** BEGIN SUPPLIED DATA **

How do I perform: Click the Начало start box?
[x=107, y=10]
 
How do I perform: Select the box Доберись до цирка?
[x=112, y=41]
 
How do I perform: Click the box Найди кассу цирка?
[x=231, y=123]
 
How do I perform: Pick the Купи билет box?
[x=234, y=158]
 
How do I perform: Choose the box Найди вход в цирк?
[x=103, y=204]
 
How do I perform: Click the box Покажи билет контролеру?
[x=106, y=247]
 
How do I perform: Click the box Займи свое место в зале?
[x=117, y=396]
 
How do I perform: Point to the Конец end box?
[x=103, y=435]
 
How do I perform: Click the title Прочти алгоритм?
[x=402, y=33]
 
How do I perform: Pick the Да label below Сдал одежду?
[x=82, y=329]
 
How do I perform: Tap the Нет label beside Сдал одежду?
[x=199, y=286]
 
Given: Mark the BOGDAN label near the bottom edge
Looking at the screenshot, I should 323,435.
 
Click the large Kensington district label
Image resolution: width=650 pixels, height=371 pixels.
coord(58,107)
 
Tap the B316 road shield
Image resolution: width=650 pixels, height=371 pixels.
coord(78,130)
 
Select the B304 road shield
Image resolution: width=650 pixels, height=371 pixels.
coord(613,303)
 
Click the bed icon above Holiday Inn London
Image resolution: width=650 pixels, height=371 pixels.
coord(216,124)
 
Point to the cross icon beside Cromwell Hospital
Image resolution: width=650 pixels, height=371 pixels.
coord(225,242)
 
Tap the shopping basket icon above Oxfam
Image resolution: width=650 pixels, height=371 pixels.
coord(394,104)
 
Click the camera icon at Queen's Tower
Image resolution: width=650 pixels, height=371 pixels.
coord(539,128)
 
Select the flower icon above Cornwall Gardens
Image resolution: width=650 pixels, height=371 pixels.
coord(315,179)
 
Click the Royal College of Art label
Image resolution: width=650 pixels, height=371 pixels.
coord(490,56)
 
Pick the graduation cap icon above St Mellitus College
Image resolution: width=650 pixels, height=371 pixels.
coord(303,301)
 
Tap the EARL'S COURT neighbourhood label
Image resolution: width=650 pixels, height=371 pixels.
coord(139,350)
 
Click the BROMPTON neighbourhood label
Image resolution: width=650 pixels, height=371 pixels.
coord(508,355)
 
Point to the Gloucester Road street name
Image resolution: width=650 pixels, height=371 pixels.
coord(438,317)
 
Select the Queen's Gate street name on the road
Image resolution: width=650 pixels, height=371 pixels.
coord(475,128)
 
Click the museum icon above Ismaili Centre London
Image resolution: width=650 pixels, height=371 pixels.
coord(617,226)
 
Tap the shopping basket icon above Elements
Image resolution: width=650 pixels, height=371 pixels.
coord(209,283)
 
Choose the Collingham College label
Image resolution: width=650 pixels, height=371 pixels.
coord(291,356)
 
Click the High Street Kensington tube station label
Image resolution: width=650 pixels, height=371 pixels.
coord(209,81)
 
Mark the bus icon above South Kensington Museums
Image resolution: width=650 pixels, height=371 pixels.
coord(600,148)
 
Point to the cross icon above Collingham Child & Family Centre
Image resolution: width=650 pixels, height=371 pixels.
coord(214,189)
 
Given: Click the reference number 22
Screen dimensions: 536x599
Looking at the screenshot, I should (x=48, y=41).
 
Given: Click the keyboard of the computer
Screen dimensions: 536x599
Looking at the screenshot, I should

** END SUPPLIED DATA **

§ **TASK BRIEF**: Put each line of the material above into a JSON list of strings, one string per line, and skip the blank lines.

§ **SOLUTION TO THE EXERCISE**:
[
  "How do I perform: Click the Начало start box?",
  "[x=107, y=10]",
  "How do I perform: Select the box Доберись до цирка?",
  "[x=112, y=41]",
  "How do I perform: Click the box Найди кассу цирка?",
  "[x=231, y=123]",
  "How do I perform: Pick the Купи билет box?",
  "[x=234, y=158]",
  "How do I perform: Choose the box Найди вход в цирк?",
  "[x=103, y=204]",
  "How do I perform: Click the box Покажи билет контролеру?",
  "[x=106, y=247]",
  "How do I perform: Click the box Займи свое место в зале?",
  "[x=117, y=396]",
  "How do I perform: Point to the Конец end box?",
  "[x=103, y=435]",
  "How do I perform: Click the title Прочти алгоритм?",
  "[x=402, y=33]",
  "How do I perform: Pick the Да label below Сдал одежду?",
  "[x=82, y=329]",
  "How do I perform: Tap the Нет label beside Сдал одежду?",
  "[x=199, y=286]",
  "Given: Mark the BOGDAN label near the bottom edge",
  "Looking at the screenshot, I should 323,435.",
  "Click the large Kensington district label",
  "Image resolution: width=650 pixels, height=371 pixels.",
  "coord(58,107)",
  "Tap the B316 road shield",
  "Image resolution: width=650 pixels, height=371 pixels.",
  "coord(78,130)",
  "Select the B304 road shield",
  "Image resolution: width=650 pixels, height=371 pixels.",
  "coord(613,303)",
  "Click the bed icon above Holiday Inn London",
  "Image resolution: width=650 pixels, height=371 pixels.",
  "coord(216,124)",
  "Point to the cross icon beside Cromwell Hospital",
  "Image resolution: width=650 pixels, height=371 pixels.",
  "coord(225,242)",
  "Tap the shopping basket icon above Oxfam",
  "Image resolution: width=650 pixels, height=371 pixels.",
  "coord(394,104)",
  "Click the camera icon at Queen's Tower",
  "Image resolution: width=650 pixels, height=371 pixels.",
  "coord(539,128)",
  "Select the flower icon above Cornwall Gardens",
  "Image resolution: width=650 pixels, height=371 pixels.",
  "coord(315,179)",
  "Click the Royal College of Art label",
  "Image resolution: width=650 pixels, height=371 pixels.",
  "coord(490,56)",
  "Pick the graduation cap icon above St Mellitus College",
  "Image resolution: width=650 pixels, height=371 pixels.",
  "coord(303,301)",
  "Tap the EARL'S COURT neighbourhood label",
  "Image resolution: width=650 pixels, height=371 pixels.",
  "coord(139,350)",
  "Click the BROMPTON neighbourhood label",
  "Image resolution: width=650 pixels, height=371 pixels.",
  "coord(508,355)",
  "Point to the Gloucester Road street name",
  "Image resolution: width=650 pixels, height=371 pixels.",
  "coord(438,317)",
  "Select the Queen's Gate street name on the road",
  "Image resolution: width=650 pixels, height=371 pixels.",
  "coord(475,128)",
  "Click the museum icon above Ismaili Centre London",
  "Image resolution: width=650 pixels, height=371 pixels.",
  "coord(617,226)",
  "Tap the shopping basket icon above Elements",
  "Image resolution: width=650 pixels, height=371 pixels.",
  "coord(209,283)",
  "Choose the Collingham College label",
  "Image resolution: width=650 pixels, height=371 pixels.",
  "coord(291,356)",
  "Click the High Street Kensington tube station label",
  "Image resolution: width=650 pixels, height=371 pixels.",
  "coord(209,81)",
  "Mark the bus icon above South Kensington Museums",
  "Image resolution: width=650 pixels, height=371 pixels.",
  "coord(600,148)",
  "Point to the cross icon above Collingham Child & Family Centre",
  "Image resolution: width=650 pixels, height=371 pixels.",
  "coord(214,189)",
  "Given: Click the reference number 22",
  "Screen dimensions: 536x599",
  "Looking at the screenshot, I should (x=48, y=41).",
  "Given: Click the keyboard of the computer",
  "Screen dimensions: 536x599",
  "Looking at the screenshot, I should"
]